Companys IT priorities, projects, major IT

investments besides effectiveness of control established for data security.

c) Legal, Regulatory & Tax Committee to exercise oversight with respect to the structure, operation,

and efficacy of your Companys compliance program & to review compliance with applicable laws and regulations.

Human Resource Strategy

The Company believes that Human Resource is the principal driver of change. It pushes the levers that take futuristic businesses to the next level of excellence

and achievement. The Company focuses on providing individual development and growth in a professional work culture that enables innovation, ensures high performance and remains empowering. A focus has been given to HR transformation activities to revamp the HR organisation structure and processes. The new human resource management systems and processes are designed to enhance organisational effectiveness and employee alignment. The Company work, towards creating leadership in all business in which it operates. During the year, several initiatives, such as performance management systems, Learning & Development system and Talent Management system were put in place for efficient and effective organisation. A lot of focus is being given to enhance people capabilities through a e-learning management system. The broad categories of learning & development include behavioural, functional / domain and business related.

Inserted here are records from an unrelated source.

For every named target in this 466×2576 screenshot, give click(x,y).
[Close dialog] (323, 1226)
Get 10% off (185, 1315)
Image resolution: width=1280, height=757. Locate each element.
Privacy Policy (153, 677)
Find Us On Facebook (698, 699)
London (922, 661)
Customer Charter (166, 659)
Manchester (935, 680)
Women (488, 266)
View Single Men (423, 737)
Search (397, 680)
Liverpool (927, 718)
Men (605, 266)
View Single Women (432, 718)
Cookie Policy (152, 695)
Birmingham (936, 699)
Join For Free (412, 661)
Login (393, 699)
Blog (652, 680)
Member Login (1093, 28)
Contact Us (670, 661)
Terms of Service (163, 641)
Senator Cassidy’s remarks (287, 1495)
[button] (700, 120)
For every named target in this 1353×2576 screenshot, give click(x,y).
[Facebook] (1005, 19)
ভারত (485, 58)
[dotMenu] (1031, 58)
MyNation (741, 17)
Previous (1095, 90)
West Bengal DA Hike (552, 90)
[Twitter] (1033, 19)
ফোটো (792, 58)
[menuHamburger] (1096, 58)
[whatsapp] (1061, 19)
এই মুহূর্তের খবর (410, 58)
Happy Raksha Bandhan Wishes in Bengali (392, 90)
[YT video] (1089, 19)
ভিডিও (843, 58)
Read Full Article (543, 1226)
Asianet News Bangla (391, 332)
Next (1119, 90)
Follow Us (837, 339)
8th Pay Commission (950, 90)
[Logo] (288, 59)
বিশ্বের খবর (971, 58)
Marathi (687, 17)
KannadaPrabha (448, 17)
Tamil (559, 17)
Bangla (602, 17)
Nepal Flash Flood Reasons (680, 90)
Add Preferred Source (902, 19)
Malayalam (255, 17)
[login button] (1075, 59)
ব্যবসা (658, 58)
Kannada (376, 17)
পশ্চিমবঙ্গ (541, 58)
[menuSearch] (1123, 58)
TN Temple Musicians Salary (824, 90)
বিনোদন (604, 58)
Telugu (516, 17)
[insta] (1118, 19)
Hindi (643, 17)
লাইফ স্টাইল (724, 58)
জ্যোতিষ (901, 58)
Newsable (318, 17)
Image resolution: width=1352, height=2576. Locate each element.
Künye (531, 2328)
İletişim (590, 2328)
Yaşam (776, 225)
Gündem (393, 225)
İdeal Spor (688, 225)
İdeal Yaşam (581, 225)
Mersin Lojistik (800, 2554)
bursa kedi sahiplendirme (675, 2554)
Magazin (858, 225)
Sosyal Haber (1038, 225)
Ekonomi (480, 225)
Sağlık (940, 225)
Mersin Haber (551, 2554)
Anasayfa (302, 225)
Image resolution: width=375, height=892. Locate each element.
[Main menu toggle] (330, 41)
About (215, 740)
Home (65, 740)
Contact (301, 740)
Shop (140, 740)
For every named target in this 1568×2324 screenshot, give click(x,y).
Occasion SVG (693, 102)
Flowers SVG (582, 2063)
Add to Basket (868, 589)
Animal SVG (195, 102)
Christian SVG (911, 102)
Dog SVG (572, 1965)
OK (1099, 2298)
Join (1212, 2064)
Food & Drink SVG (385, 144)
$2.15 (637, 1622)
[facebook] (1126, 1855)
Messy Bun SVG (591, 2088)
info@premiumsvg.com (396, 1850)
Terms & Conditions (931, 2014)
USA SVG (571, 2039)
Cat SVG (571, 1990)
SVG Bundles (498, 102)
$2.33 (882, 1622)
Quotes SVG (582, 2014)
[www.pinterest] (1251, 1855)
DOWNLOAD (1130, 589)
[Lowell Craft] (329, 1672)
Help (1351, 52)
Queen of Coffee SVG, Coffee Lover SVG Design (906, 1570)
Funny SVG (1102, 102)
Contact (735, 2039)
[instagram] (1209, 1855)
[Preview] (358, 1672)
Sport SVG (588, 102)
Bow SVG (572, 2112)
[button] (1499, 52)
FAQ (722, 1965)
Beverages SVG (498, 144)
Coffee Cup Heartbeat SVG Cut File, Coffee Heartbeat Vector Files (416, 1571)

Many other programs for employee rejuvenation, creating stronger inter-personnel relations and team building and aimed at strengthening the bond across all divisions and locations of the company were organized. These programs helped employees significantly in leading a balanced work life in the organization. The HR function is committed to improve all processes based on the results and feedback and ensure that its manpower will remain its greatest asset.

Cautionary notice

Statements in the Management Discussion and Analysis describing the Companys objectives, projections, estimates, expectations and others may constitute "forward-looking statements” within the meaning of applicable securities laws and regulations. Actual results may differ from those expressed or implied. Several factors that could significantly impact the Companys operations include economic conditions affecting demand, supply and price conditions in the domestic and overseas markets, changes in the Government regulations, tax laws and other statutes, climatic conditions and such incidental factors over which the Company does not have any direct control.

The Company undertakes no obligation to publicly update or revise any forward-looking statements,

whether as a result of new information, future events, or otherwise.